At the rates quoted that school gets 7.7 million
At 30 to a class you need 24 teachers, costing 1.128 million. What the hell is the other 6.5 million spent on!
Halve the class sizes / double the number of teachers and watch the results.
Apparently you are spending enough on the education system, you are just not spending it on education.
P
There is no more "no child left behind," Charles is correct.
just about everything I learned in college could have been learned at home from reading books.
On a conspiratorial note: I wonder too if this is paving the road for
a de-industrialized America - where they know the jobs just wont be there.
benrl
We have a system that produces functioning illiterates.
In any budget shortfall Education is cut first.

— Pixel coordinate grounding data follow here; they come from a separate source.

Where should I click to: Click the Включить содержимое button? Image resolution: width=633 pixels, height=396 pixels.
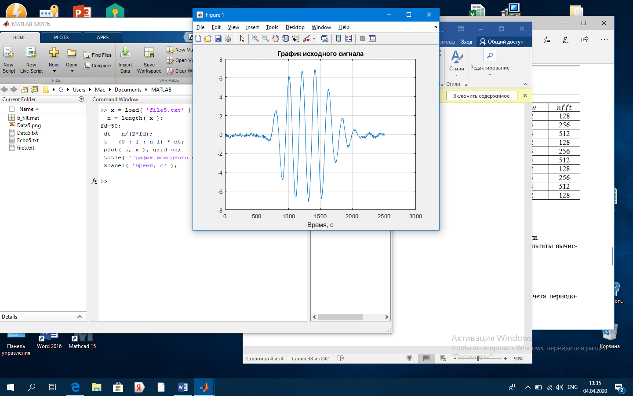coord(481,96)
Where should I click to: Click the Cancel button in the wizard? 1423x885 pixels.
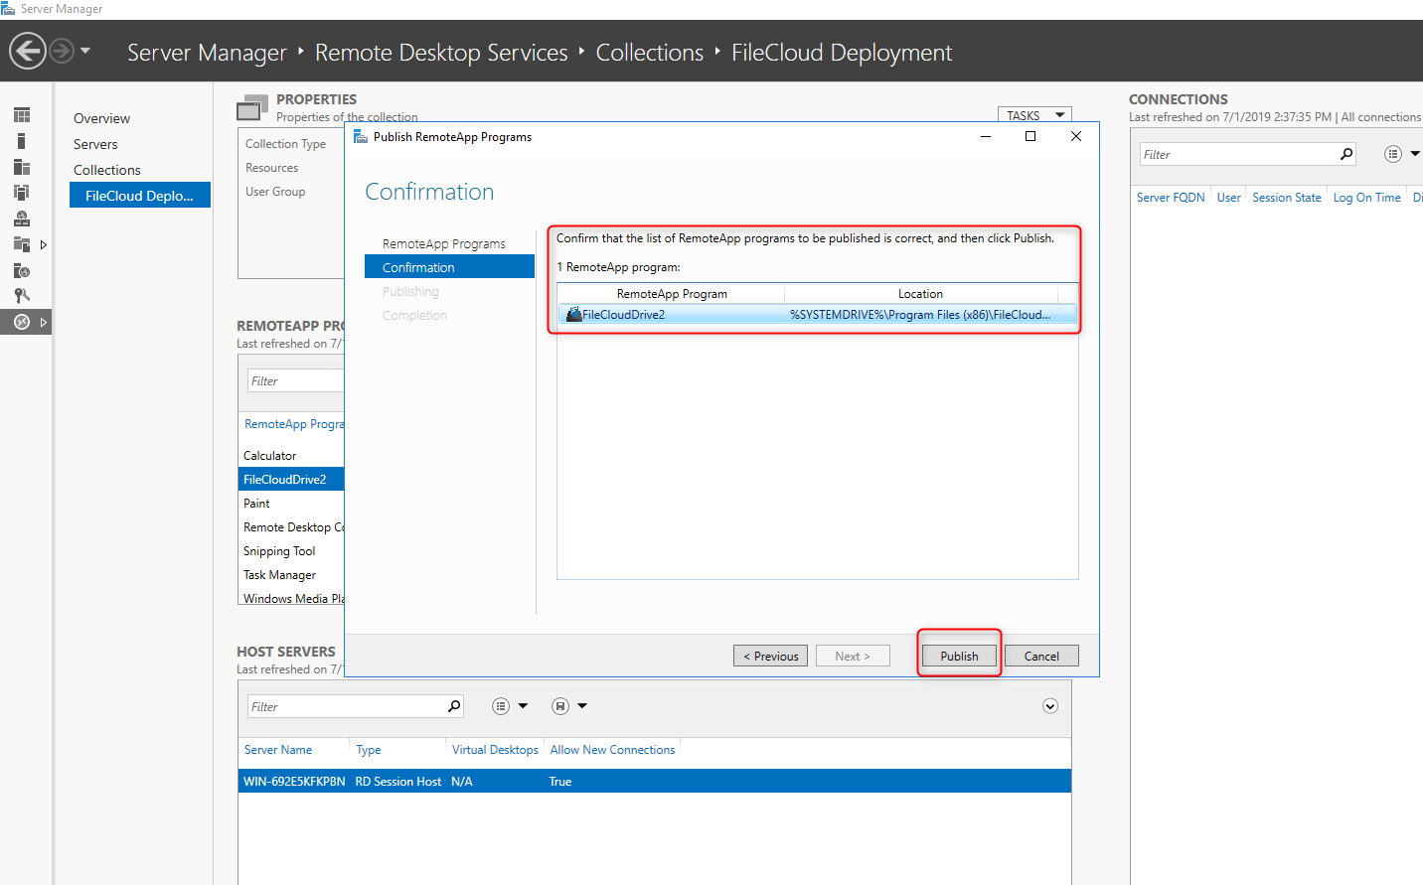1041,656
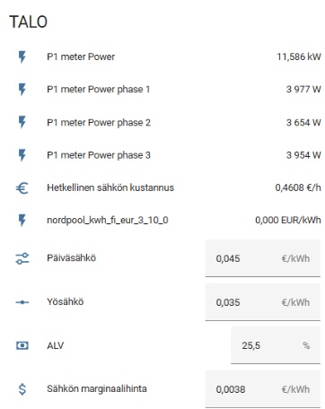Click the lightning icon beside P1 meter Power
The image size is (325, 409).
[x=22, y=57]
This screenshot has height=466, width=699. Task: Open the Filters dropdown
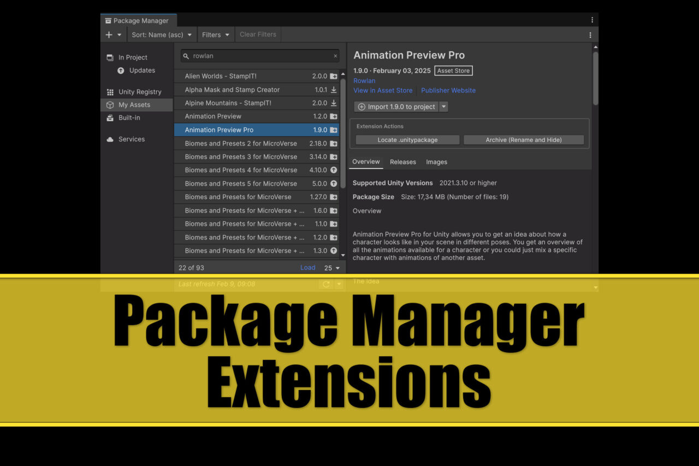[x=215, y=34]
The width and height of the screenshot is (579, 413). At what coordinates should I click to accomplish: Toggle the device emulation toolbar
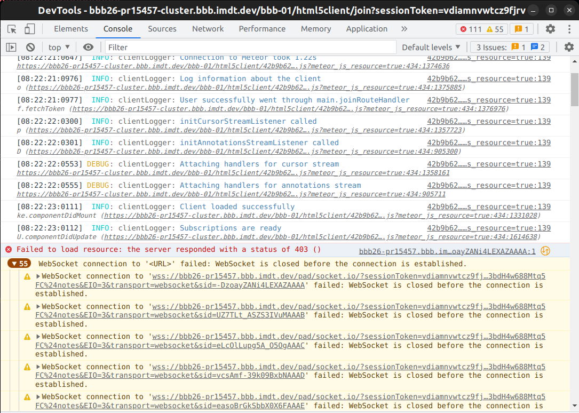30,28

Yet we continue to expend on foreign aid, ridiculous military budgets, all while our children end up cannon fodder for either the military or cogs for minimum wage corporations.
How long will we as Americans Allow our Children to be last in the western world in every measurable category?
Diversion Summary
Media: Keep the adult public attention diverted away from the real social issues, and captivated by matters of no real importance.

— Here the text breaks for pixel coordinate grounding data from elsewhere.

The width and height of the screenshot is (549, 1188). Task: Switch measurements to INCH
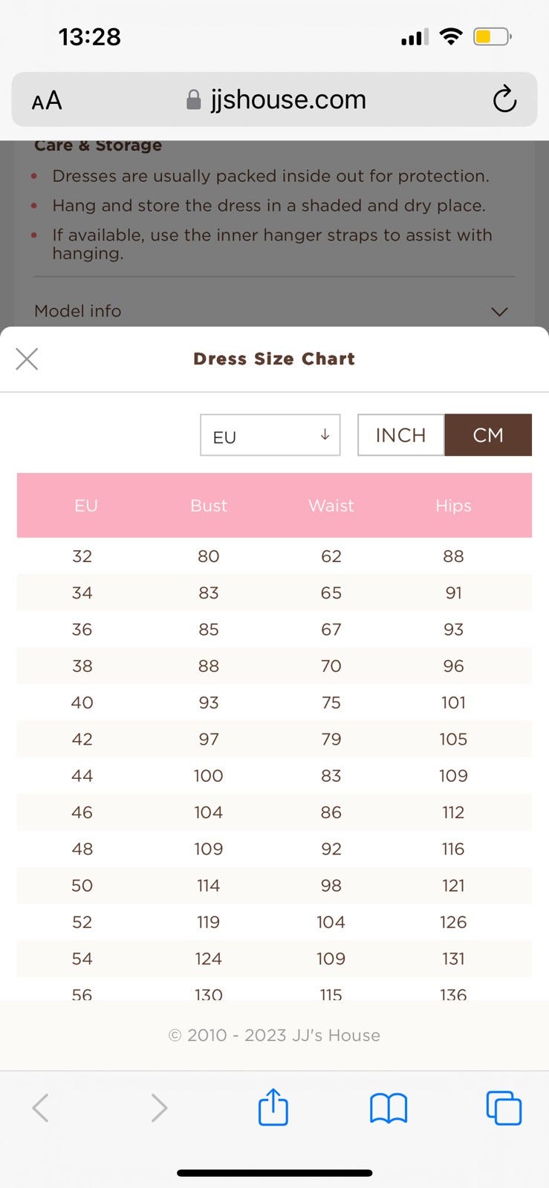401,435
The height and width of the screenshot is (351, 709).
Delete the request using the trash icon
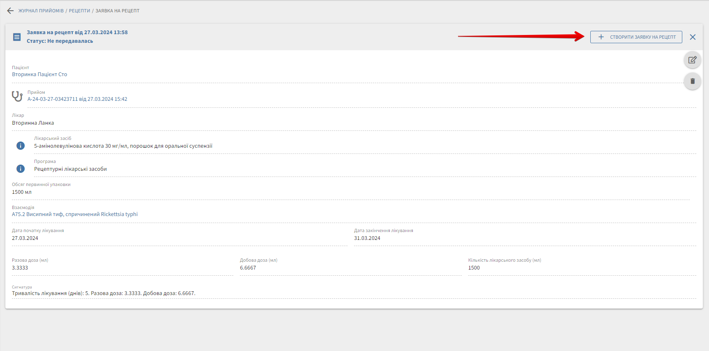pyautogui.click(x=692, y=81)
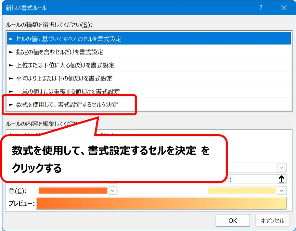Viewport: 296px width, 231px height.
Task: Click the orange minimum color swatch
Action: coord(73,191)
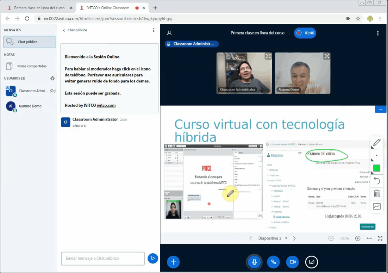Open chat options three-dot menu
Image resolution: width=388 pixels, height=273 pixels.
pos(154,30)
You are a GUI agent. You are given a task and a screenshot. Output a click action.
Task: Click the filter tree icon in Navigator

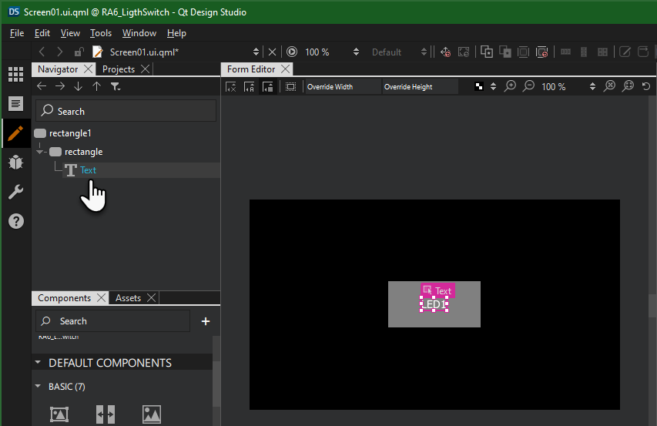(115, 87)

Schools: Keep the young public ignorant of real mathematics, real economics, real law, and real history.
Entertainment: Keep the public entertainment below a sixth-grade level.
Work: Keep the public busy, busy, busy, with no time to think; back on the farm with the other animals.
"In our dreams, we have limitless resources and the people yield themselves with perfect docility to our molding hands. The present education conventions fade from their minds, and unhampered by tradition, we work our own good will upon a grateful and responsive rural folk. We shall not try to make these people or any of their children into philosophers or men of learning, or men of science. We have not to raise up from among them authors, editors, poets or men of letters. We shall not search for embryo great artists, painters, musicians nor lawyers, doctors, preachers, politicians, statesmen, of whom we have an ample supply…The task we set before ourselves is very simple as well as a very beautiful one, to train these people as we find them to a perfectly ideal life just where they are. So we will organize our children and teach them to do in a perfect way the things their fathers and mothers are doing in an imperfect way, in the homes, in the shops and on the farm."